Neil Smillie

Personal information
- Full name: Neil Smillie
- Date of birth: 19 July 1958 (age 67)
- Place of birth: Barnsley, England
- Height: 5 ft 6 in (1.68 m)
- Position: Midfielder

Youth career
- 1974–1975: Crystal Palace

Senior career*
- Years: Team / Apps / (Gls)
- 1975–1982: Crystal Palace / 83 / (7)
- 1977: → Brentford (loan) / 3 / (0)
- 1978: → Memphis Rogues (loan) / 28 / (2)
- 1979: → Memphis Rogues (loan) / 20 / (5)
- 1982–1985: Brighton & Hove Albion / 75 / (2)
- 1985–1986: Watford / 16 / (3)
- 1986–1988: Reading / 39 / (0)
- 1988–1993: Brentford / 172 / (18)
- 1993–1995: Gillingham / 53 / (3)
- Total:  / 489 / (40)

Managerial career
- 1995: Gillingham
- 1996: Wycombe Wanderers
- 1998–1999: Wycombe Wanderers

= Neil Smillie =

English football player and manager (born 1958)

Neil Smillie (born 19 July 1958) is an English former professional football player and manager. He played for a number of clubs, and appeared in the 1983 FA Cup final for Brighton & Hove Albion.

==Playing career==
The son of the former Barnsley and Lincoln City player Ron Smillie, Neil Smillie was born in Barnsley.

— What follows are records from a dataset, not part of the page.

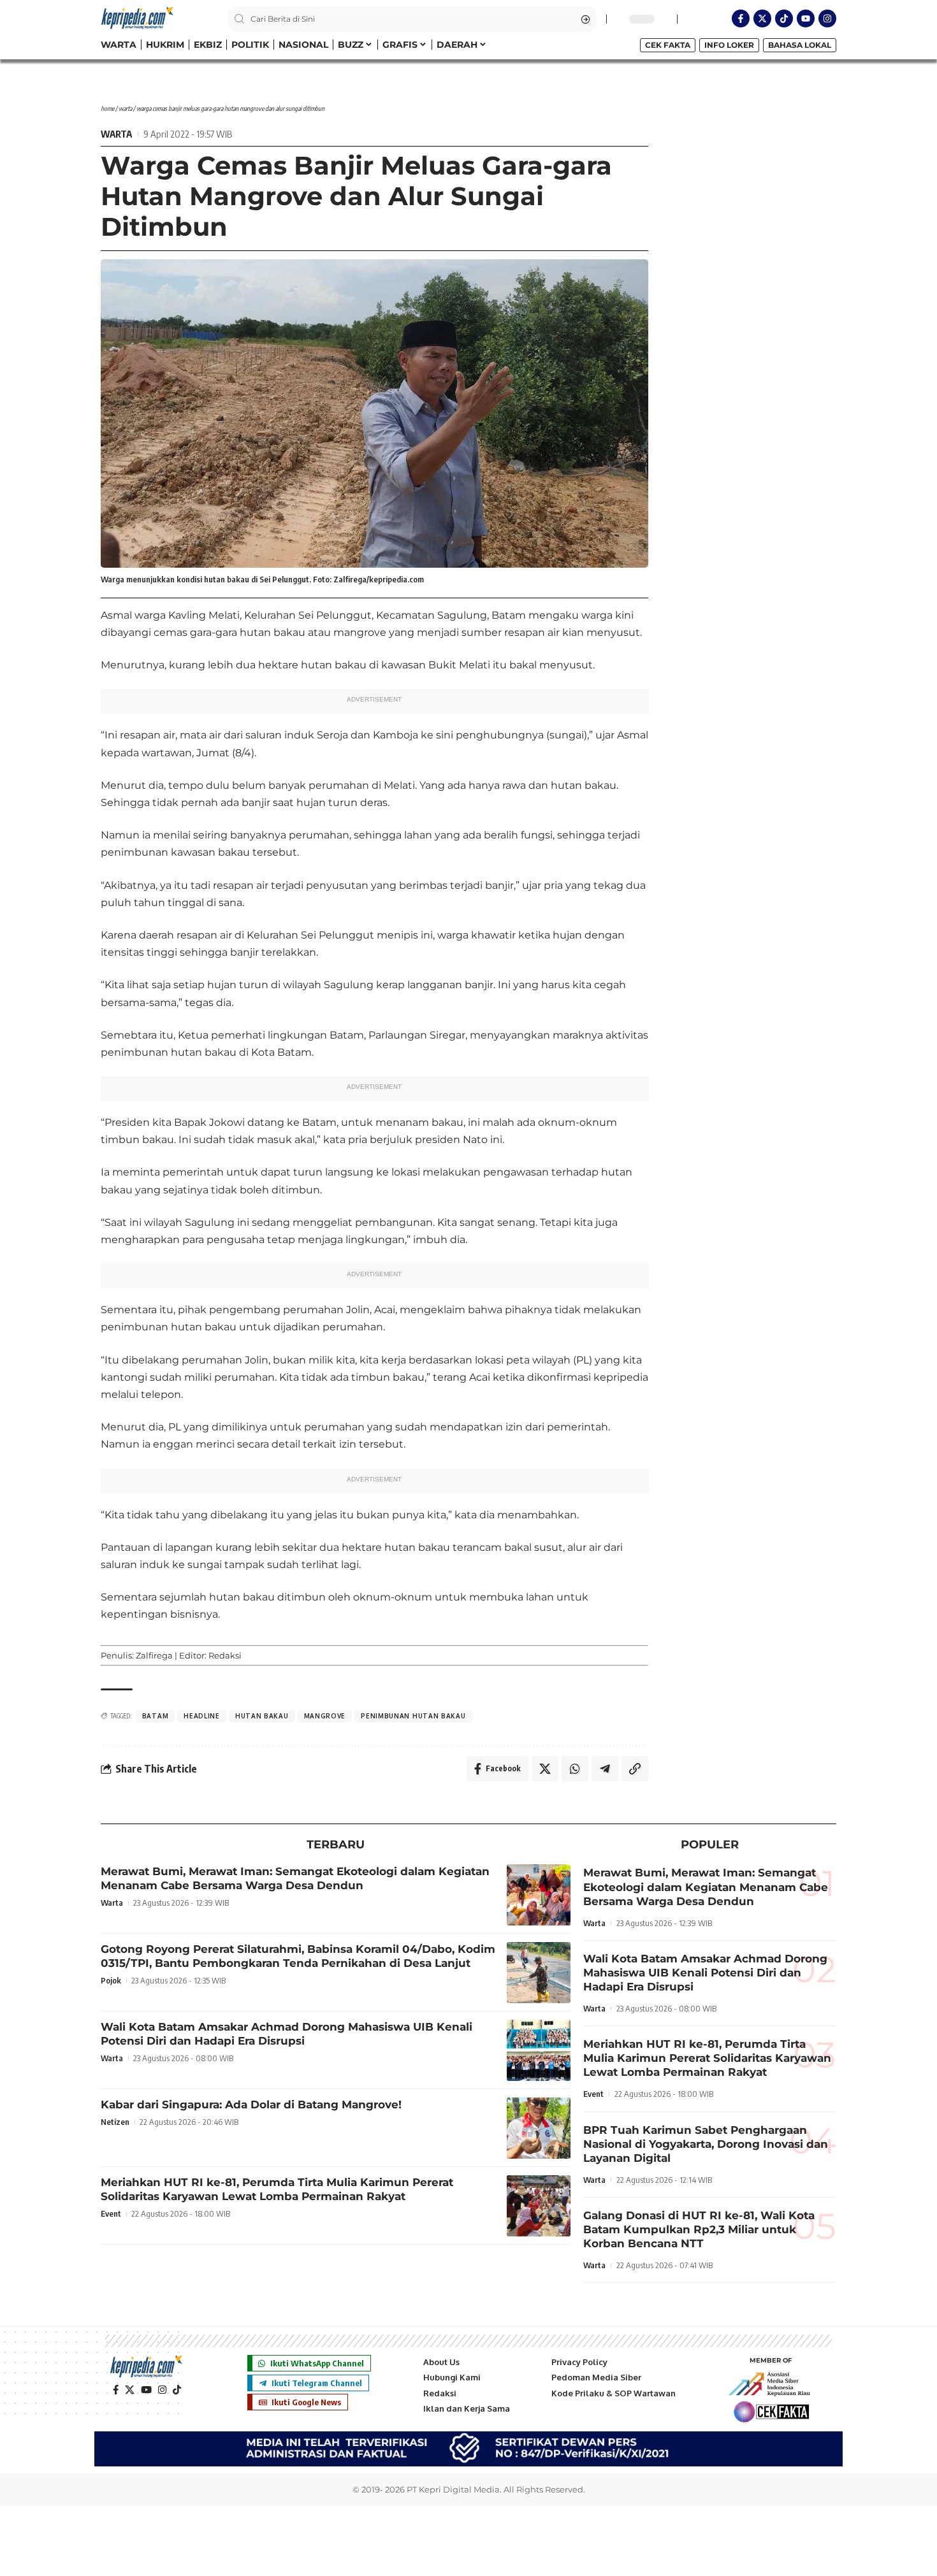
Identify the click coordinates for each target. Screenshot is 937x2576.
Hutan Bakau (262, 1716)
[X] (130, 2390)
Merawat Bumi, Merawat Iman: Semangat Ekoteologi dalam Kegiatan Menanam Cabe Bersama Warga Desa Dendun (295, 1878)
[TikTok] (177, 2390)
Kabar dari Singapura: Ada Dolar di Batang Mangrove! (251, 2104)
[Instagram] (827, 18)
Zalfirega (154, 1655)
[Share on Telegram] (605, 1768)
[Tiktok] (784, 18)
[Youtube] (806, 18)
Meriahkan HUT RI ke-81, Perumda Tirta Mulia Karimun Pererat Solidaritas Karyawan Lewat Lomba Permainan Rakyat (277, 2189)
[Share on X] (545, 1768)
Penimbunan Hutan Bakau (413, 1716)
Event (111, 2213)
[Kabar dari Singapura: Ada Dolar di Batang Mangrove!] (538, 2128)
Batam (155, 1716)
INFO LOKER (729, 45)
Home (107, 108)
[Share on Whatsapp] (575, 1768)
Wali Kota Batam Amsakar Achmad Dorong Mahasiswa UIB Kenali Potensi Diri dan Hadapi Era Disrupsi (286, 2033)
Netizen (115, 2122)
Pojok (111, 1980)
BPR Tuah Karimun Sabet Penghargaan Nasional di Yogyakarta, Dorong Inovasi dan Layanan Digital (705, 2144)
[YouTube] (146, 2390)
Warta (125, 108)
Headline (202, 1716)
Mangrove (325, 1716)
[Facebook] (116, 2390)
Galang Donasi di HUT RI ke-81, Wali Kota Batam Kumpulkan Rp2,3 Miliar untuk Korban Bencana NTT (699, 2229)
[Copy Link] (634, 1768)
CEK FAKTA (667, 45)
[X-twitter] (762, 18)
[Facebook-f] (741, 18)
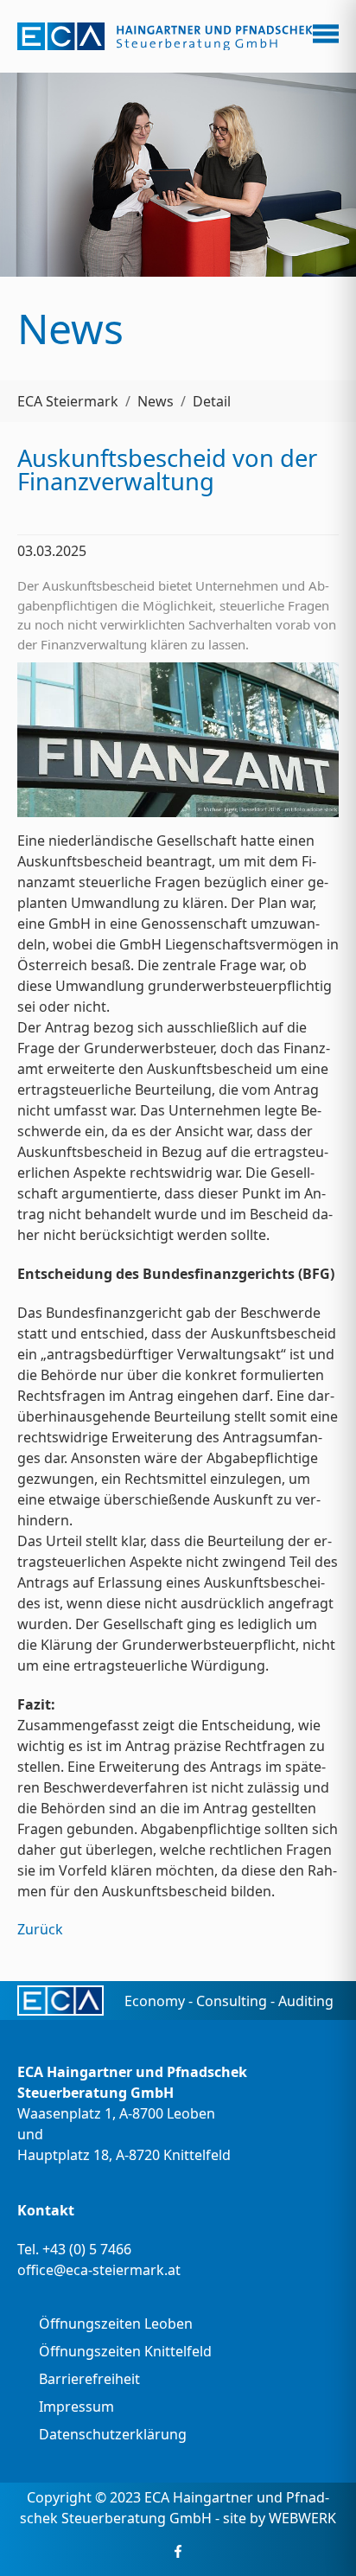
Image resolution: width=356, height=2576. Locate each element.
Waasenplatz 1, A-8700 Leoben (116, 2113)
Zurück (40, 1929)
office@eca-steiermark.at (99, 2269)
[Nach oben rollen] (318, 2538)
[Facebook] (178, 2551)
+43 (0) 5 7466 (86, 2249)
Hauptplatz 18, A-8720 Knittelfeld (124, 2154)
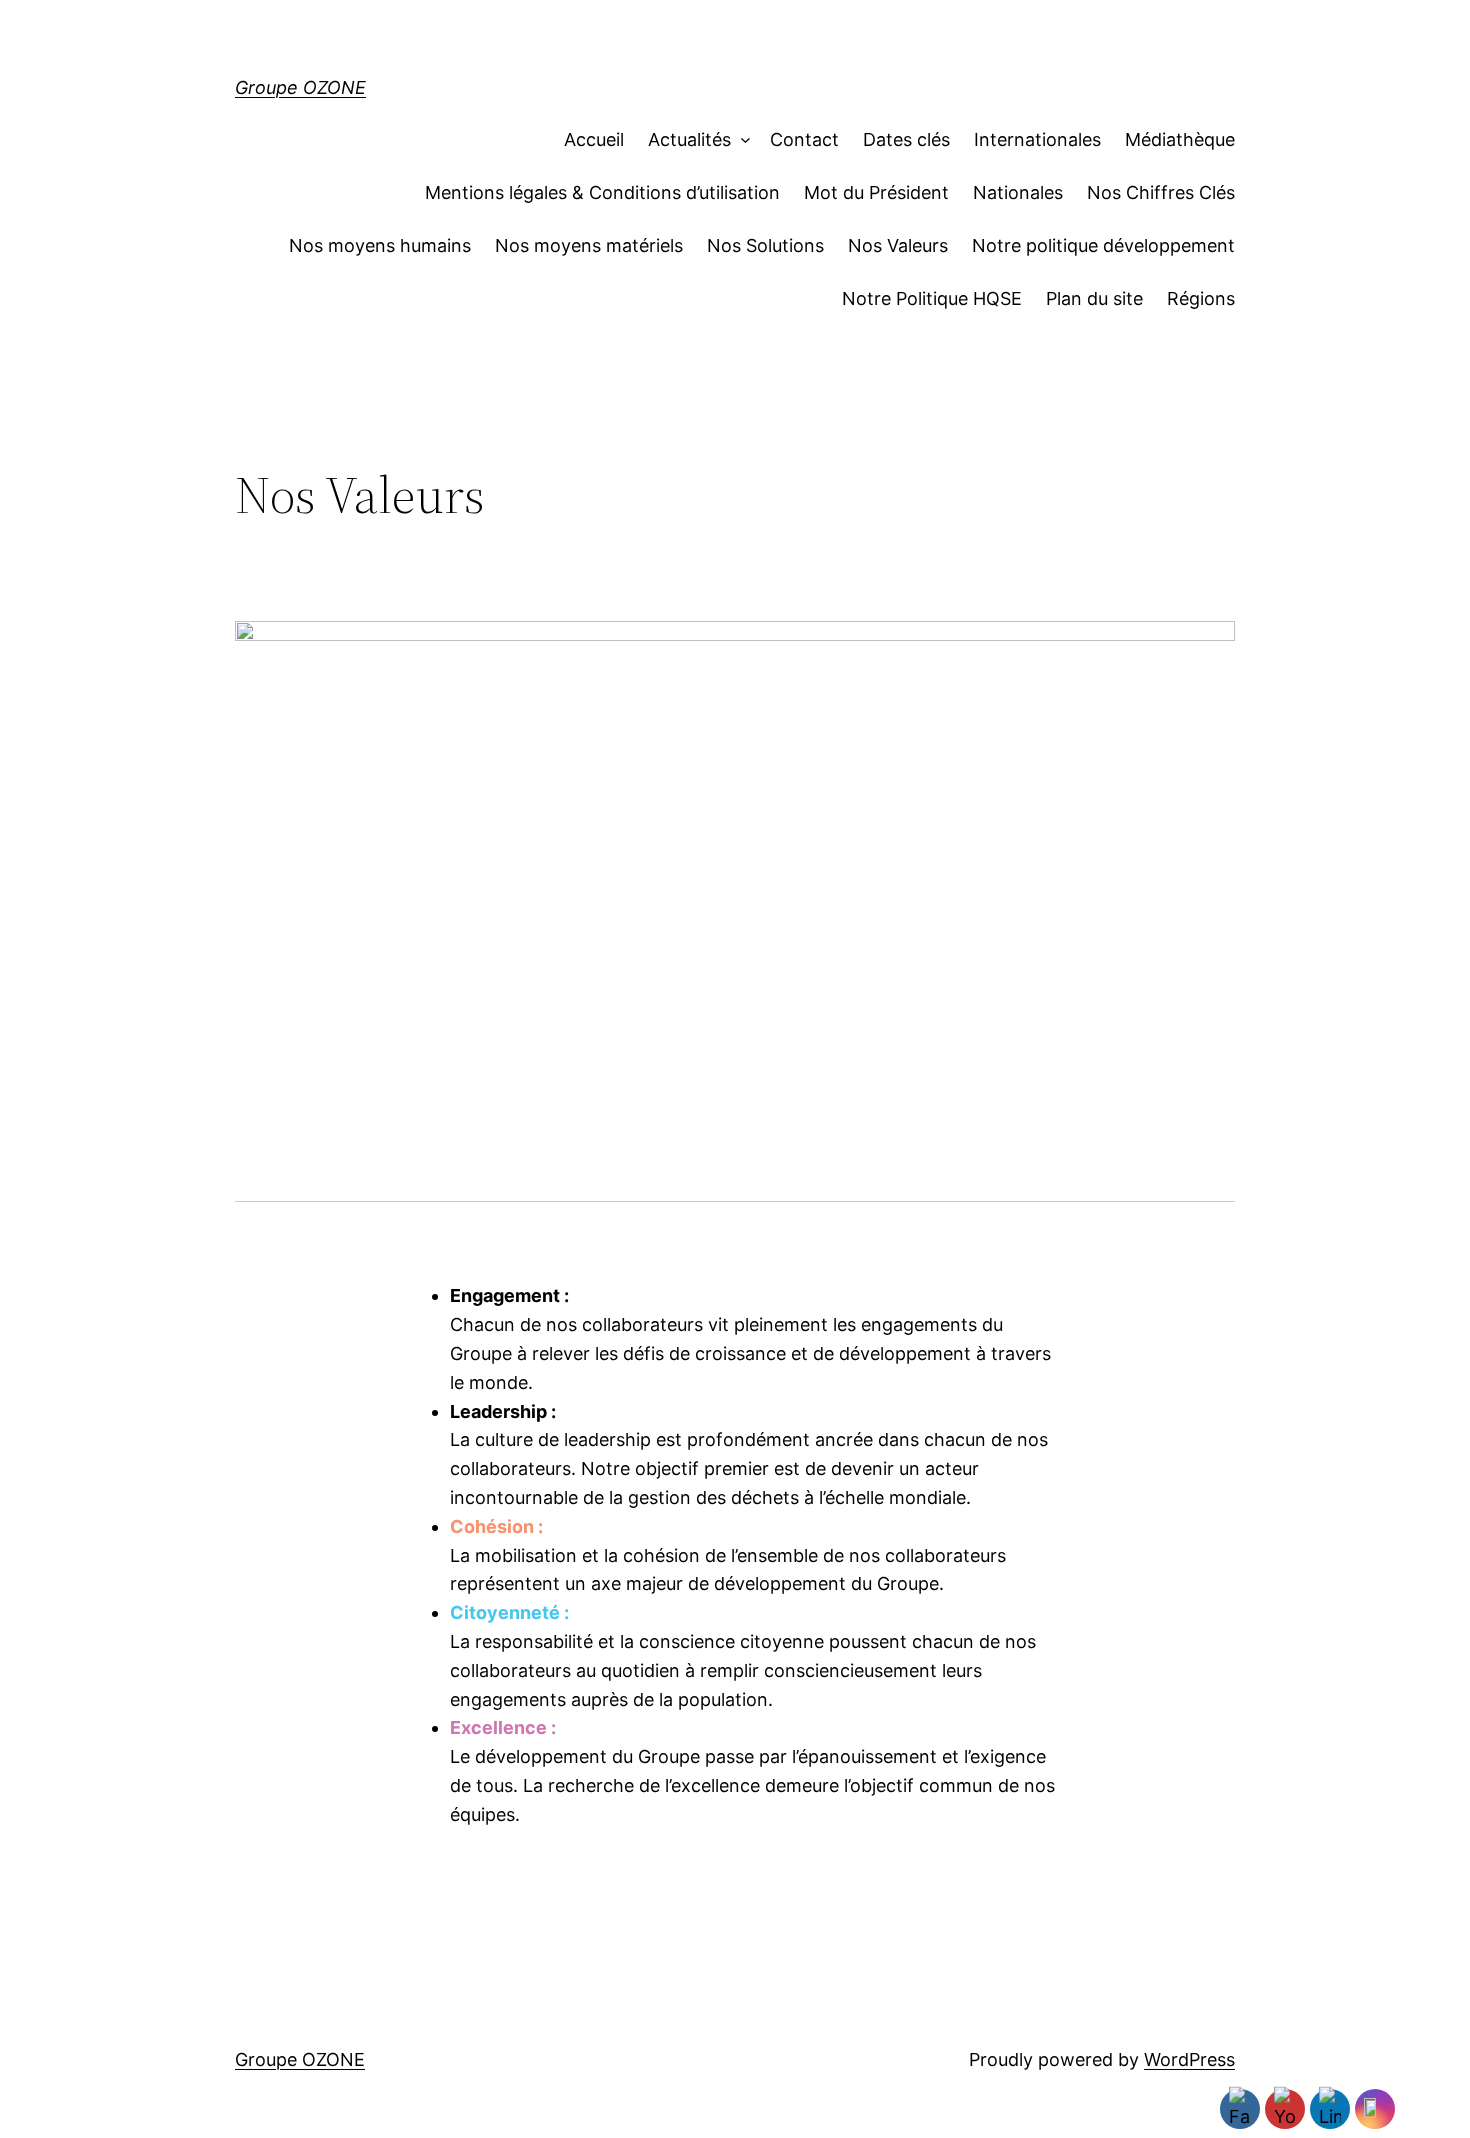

He began his career with Crystal Palace, where he spent seven years, during which he had a spell on loan at Brentford and also spent two summers playing for Memphis Rogues in the North American Soccer League. In 1982, he was sold to Brighton & Hove Albion. During his time with that club, he played in the 1983 FA Cup final, in which Brighton held Manchester United to a 2–2 draw before losing in a replay.

In 1985, Smillie moved to Watford for a fee of £100,000 but his spell at Vicarage Road was unsuccessful, with only 16 first-team appearances. In 1986, he moved on to Reading. Two years later, he moved again to Brentford, where he was a first-team regular for five years with over 170 appearances.

==Managerial career==
In 1993, the new Gillingham manager Mike Flanagan made Smillie his first signing, appointing him as player-coach. Gillingham went into administration in 1995 and the receivers dismissed Flanagan as manager, appointing Smillie as manager for the remainder of the season.

When new owners took over Gillingham in summer 1995, Smillie moved to Wycombe Wanderers, where he served as youth team coach. He had a brief spell as caretaker manager in 1996 and, in 1998, gained the job on a permanent basis. He was sacked the following year.

== Personal life ==
As of July 2010, Smillie was working as Sports Marketing Manager for Nike UK and headed the company's talent ID scheme.